Par une ordonnance n° 2001867 du 25 janvier 2021, le juge des référés du tribunal administratif de Poitiers a rejeté sa demande.
Procédure devant la cour :
Par une requête enregistrée le 3 février 2021 et un mémoire enregistré le 16 avril 2021, la société SPIE INDUSTRIE ET TERTIAIRE, représentée par Me Liaud-Fayet, demande au juge d’appel des référés :
1°) d’annuler cette ordonnance du 25 janvier 2021 ;
2°) de condamner la région Nouvelle-Aquitaine à lui payer, à titre de provision, la somme de 246 783,88 euros ;
3°) de mettre à la charge de la région Nouvelle-Aquitaine la somme de 5 000 euros au titre de l’article L. 761-1 du code de justice administrative.
Elle soutient que :
— sa requête d’appel est recevable, le marché lui ayant été transféré par la société Spie Centre-Ouest, ce qui donne qualité à son président pour ester en justice, conformément à l’article 12.1 de ses statuts ;
— le juge des référés du tribunal administratif de Poitiers a cru, à tort, que son courrier adressé à la région Nouvelle-Aquitaine en date du 1er octobre 2019, avait été réceptionné le 18 octobre 2019, en considérant que le tampon de la région faisait foi ;
— ce courrier a été réceptionné par la région le 3 octobre 2019 comme le prouve l’accusé de réception produit au dossier, non communiqué en première instance ;
— aux termes de l’article 13.4.4 du cahier des clauses administratives générales applicables aux marchés publics de travaux (CCAG) Travaux, repris par l’article 13.4 du cahier des clauses administratives particulières, l’absence de notification du décompte général par le représentant du pouvoir adjudicateur dans un délai de dix jours à compter de la réception du projet de décompte général transmis par le titulaire confère à ce projet la qualification de décompte général et définitif du marché ; il en résulte que le délai de 10 jours s’achevait 14 octobre 2019, et que le décompte établi par la région le 28 octobre 2019 est tardif ;
— la copie du projet de décompte a été dûment adressée au maître d’oeuvre de conception et mandataire du groupement de maîtrise d’oeuvre, ainsi qu’au maître d’oeuvre d’exécution comme le prouvent les accusés de réception produits au dossier, non communiqués en première instance ;
— en l’absence de notification par la région Nouvelle-Aquitaine du décompte général avant le 14 octobre 2019, le projet de décompte général adressé à la région, et réceptionné le 3 octobre 2019, a acquis un caractère définitif ;
— dans ces circonstances, la créance correspondant au solde de ce décompte tacite constitue une obligation non sérieusement contestable ;
— la réception par la région Nouvelle-Aquitaine, le 3 octobre 2019, du projet de décompte général envoyé le 1er octobre 2019 ne peut plus être contestée en raison des accusés de réception produits en appel.
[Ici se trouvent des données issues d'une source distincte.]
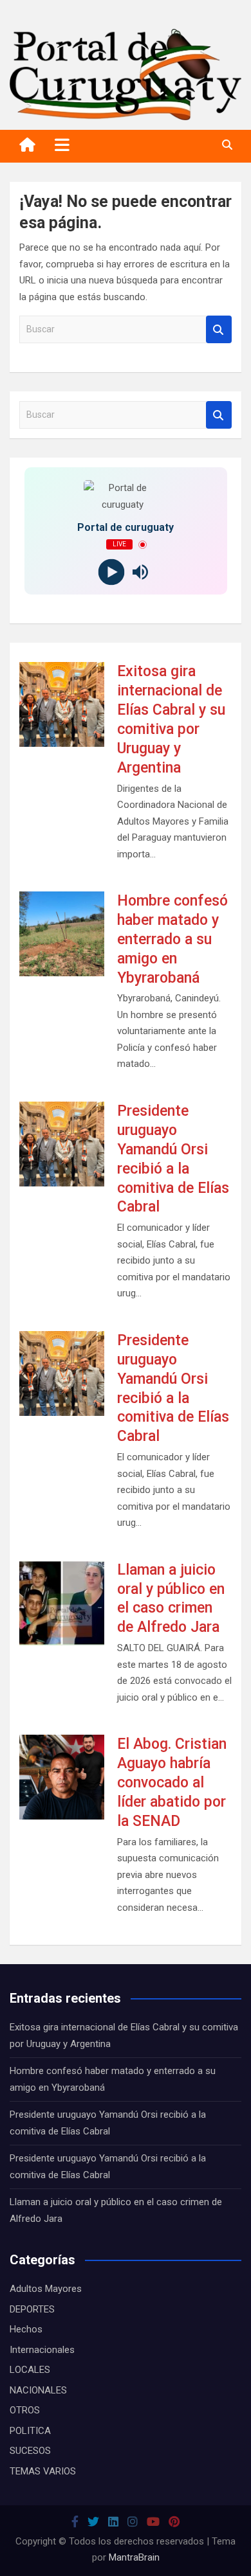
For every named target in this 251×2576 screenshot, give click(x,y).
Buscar (219, 329)
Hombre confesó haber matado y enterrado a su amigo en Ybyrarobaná (172, 939)
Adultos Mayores (46, 2288)
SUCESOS (30, 2450)
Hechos (26, 2329)
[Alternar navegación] (62, 144)
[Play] (111, 572)
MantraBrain (134, 2557)
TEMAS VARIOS (43, 2471)
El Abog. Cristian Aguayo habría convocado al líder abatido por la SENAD (172, 1782)
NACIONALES (38, 2390)
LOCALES (30, 2369)
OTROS (25, 2410)
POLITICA (30, 2431)
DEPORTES (32, 2309)
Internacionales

Par deux mémoires en défense, enregistrés le 18 mars 2021 et le 27 mai 2021, la région Nouvelle-Aquitaine, représentée par Me Burel, conclut au rejet de la requête.
Elle soutient que :
— la requête de première instance de la société Spie Industrie Tertiaire était irrecevable car les statuts de cette société versés au dossier, dont l’article 12 prévoit que son président dirige la société, ne sont pas signés et sont donc dépourvus de valeur juridique ;
— cette requête était irrecevable dans la mesure où aucune pièce du dossier n’atteste si, et dans quelles conditions, la société Spie Industrie Tertiaire est venue aux droits du titulaire initial du marché, et car « aucun document de type info-greffe et/ou KBIS ou acte authentique ou tout autre document ne vient attester de la capacité de Spie Industrie et Tertiaire à accepter un transfert de marché de la part de Spie Centre Ouest, ni de la capacité juridique du dirigeant () à accepter et valider un tel transfert » ;
— la requête d’appel est irrecevable pour les mêmes raisons ;
— cette requête est irrecevable car elle comporte une signature différence de celle de la requête de première instance, d’autant plus que le mémoire du 16 avril 2021 comporte une quatrième signature, différente en tous points des trois signatures graphiques apposées sur les trois précédentes écritures ;
— contrairement à ce que soutient la société requérante, la requête de première instance n’a pas été rejetée uniquement « eu égard à une double carence de l’administration de la preuve », le tribunal administratif ayant fait usage du principe de l’économie de moyens ;
— la mention « courrier arrivé le 18 octobre 2019 » est authentique ;
— la société Spie Industrie Tertiaire n’est pas fondée à « se prévaloir de la théorie du décompte tacite » dans la mesure où elle a adressé plusieurs projets de décompte ;
— le projet de décompte présenté le 5 juin 2019 par la société Spie Industrie Tertiaire ne peut être regardé comme un décompte final au sens des dispositions du CCAG-Travaux puisqu’un second décompte est intervenu ;
— le projet de décompte présenté le 5 juin 2019 tel qu’il a été modifié par le maître d’oeuvre en supprimant les postes « devis en attente » pour un montant de 7 427,06 HT et les postes « rémunération complémentaire selon mémoire de travaux » pour un montant de 167 809,50 HT est devenu le décompte final au sens de l’article 13.3.3 du CCAG-travaux 2014 ;
— la société Spie Industrie Tertiaire s’est livrée à une manoeuvre dolosive en émettant plusieurs projets de décompte de façon à faire naître un décompte tacite, alors que cette procédure n’a vocation à s’appliquer qu’en cas d’inertie totale du maître d’ouvrage ou du maître d’oeuvre, ce qui n’était pas le cas en l’espèce, la société titulaire ayant parfaitement conscience du rejet par le pouvoir adjudicateur des sommes qu’elle réclamait ;
— le document adressé par la société Spie Industrie Tertiaire intitulé « mémoire justificatif de demande de rémunération complémentaire » est, à lui seul, susceptible de faire obstacle à la naissance d’un décompte général définitif tacite ;
— la créance invoquée par la requérante n’est pas certaine au sens des dispositions de l’article R. 541-1 du code de justice administrative.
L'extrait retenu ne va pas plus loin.